C’è anche un po’ di Ferrara nella fiction-evento che andrà in onda questa sera e domani in prima serata su Rai Uno “C’era una volta la città dei matti”.
Nella ricostruzione televisiva della figura di Franca Basaglia e della legge che a trent’anni di distanza fa ancora discutere, hanno preso parte alle riprese sul set cinquanta comparse provenienti dei Centri AUSL di Ferrara, Bologna, Ferrara, Forlì e Trieste.
La legge Basaglia nel 1978 vide la chiusura dei manicomi per aprire le porte a strutture più umane, in grado di ridare dignità alle persone alle prese con la malattia mentale e non solo meri “contenitori” fisici.
La fiction, prodotta dalla Ciao Ragazzi di Claudia Mori per Rai Fiction, vede Fabrizio Gifuni nel ruolo di Franco Basaglia, Vittoria Puccini nella parte della paziente Margherita, Michela Cescon nel ruolo dell’infermiera Nives e Branko Dujric (Boris).

Questa la minuziosa trama della fiction proposta dal sito ufficiale della Rai (www.rai.it).
Prima c’era la Città dei matti, il manicomio. Con tutto il suo carico di orrori piccoli e grandi. Letti di contenzione, camicie di forza, celle d’isolamento, elettroshock punitivi, infermieri-carcerieri e malati-carcerati, rapporti sadici fra medici e pazienti. Non un luogo di cura, ma di segregazione, occultamento e cronicizzazione di quello “scandalo” sociale che è sempre stata la malattia mentale. In tutto il mondo occidentale, nessuno aveva mai messo in discussione il manicomio, nessuno aveva mai osato sfidare frontalmente il potere degli psichiatri. Almeno fino all’inizio degli anni ’60 quando, in una città di provincia del Nord, un giovane psichiatra ribelle, emarginato dal mondo accademico, Franco Basaglia, accese quella scintilla che provocò un incendio impensabile fino a qualche anno prima…

Margherita è una ragazza bella e piena di vita. La sua unica “tara” è di avere una madre che vive nell’ossessione della colpa di averla concepita con un soldato americano, che poi è sparito. Per non ammettere nemmeno con se stessa il peso del “peccato” che si porta dentro, la donna lo scarica sulla figlia. E quando le suore del collegio a cui è affidata si lamentano del carattere troppo vivace di Margherita, delle sue prime, normali pulsioni amorose, la fa ricoverare in un ospedale psichiatrico. In pochi mesi, nell’ambiente oppressivo e violento del manicomio, Margherita, da ragazzina piena di vita e curiosità, si trasforma. Diventa una creatura ribelle e ingovernabile, al punto che la tengono in una gabbia come una bestia feroce.

▶ **CONSEGNA**: Riscrivi senza modifiche il passo del testo sulla fiction dedicata a Basaglia che va da "La fiction, prodotta" a "Branko Dujric (Boris).".

▶ **I DATI**:
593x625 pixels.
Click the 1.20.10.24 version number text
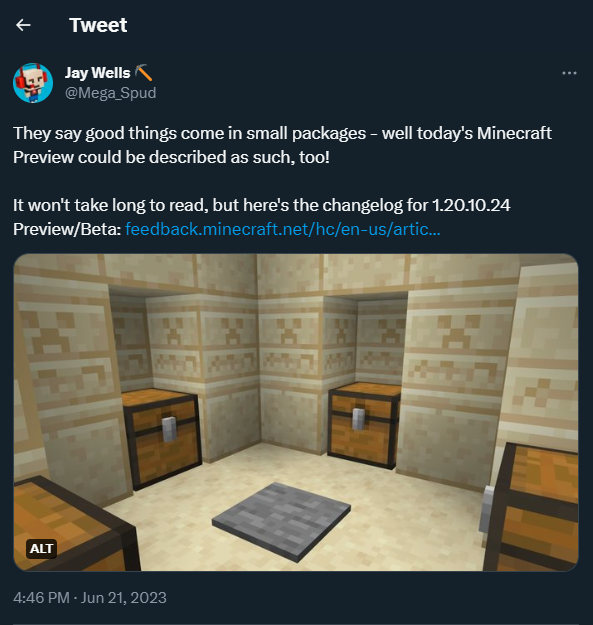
...
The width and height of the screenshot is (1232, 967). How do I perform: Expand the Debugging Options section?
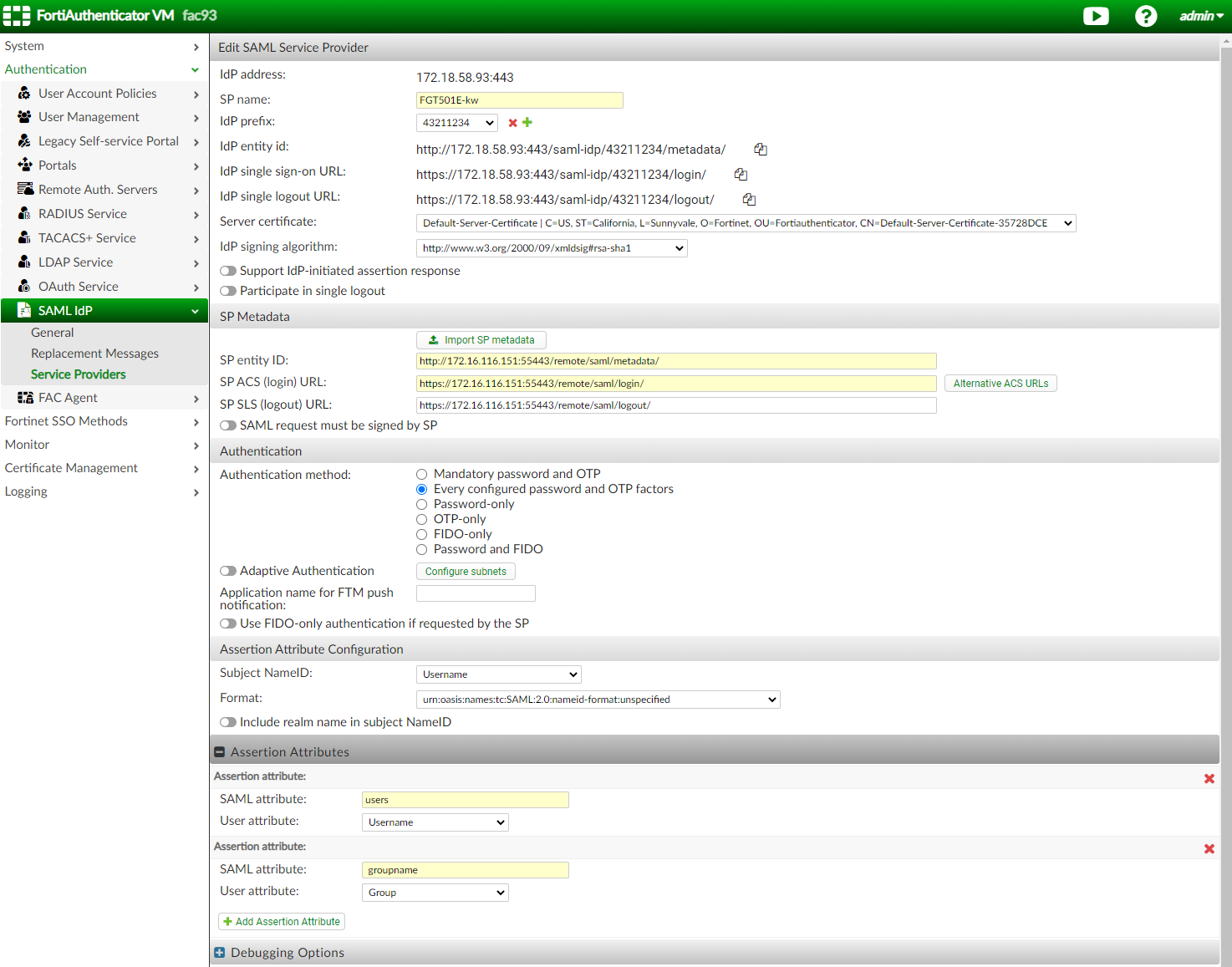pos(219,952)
--
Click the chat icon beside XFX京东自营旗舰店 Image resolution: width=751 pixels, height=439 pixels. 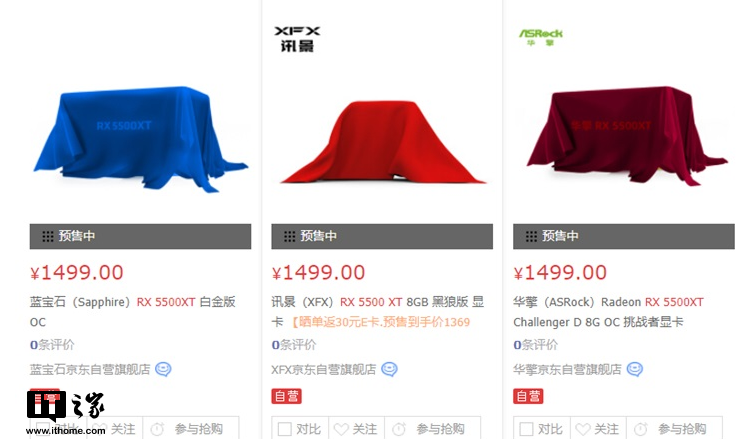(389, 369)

▶ **RISPOSTA**:
La fiction, prodotta dalla Ciao Ragazzi di Claudia Mori per Rai Fiction, vede Fabrizio Gifuni nel ruolo di Franco Basaglia, Vittoria Puccini nella parte della paziente Margherita, Michela Cescon nel ruolo dell’infermiera Nives e Branko Dujric (Boris).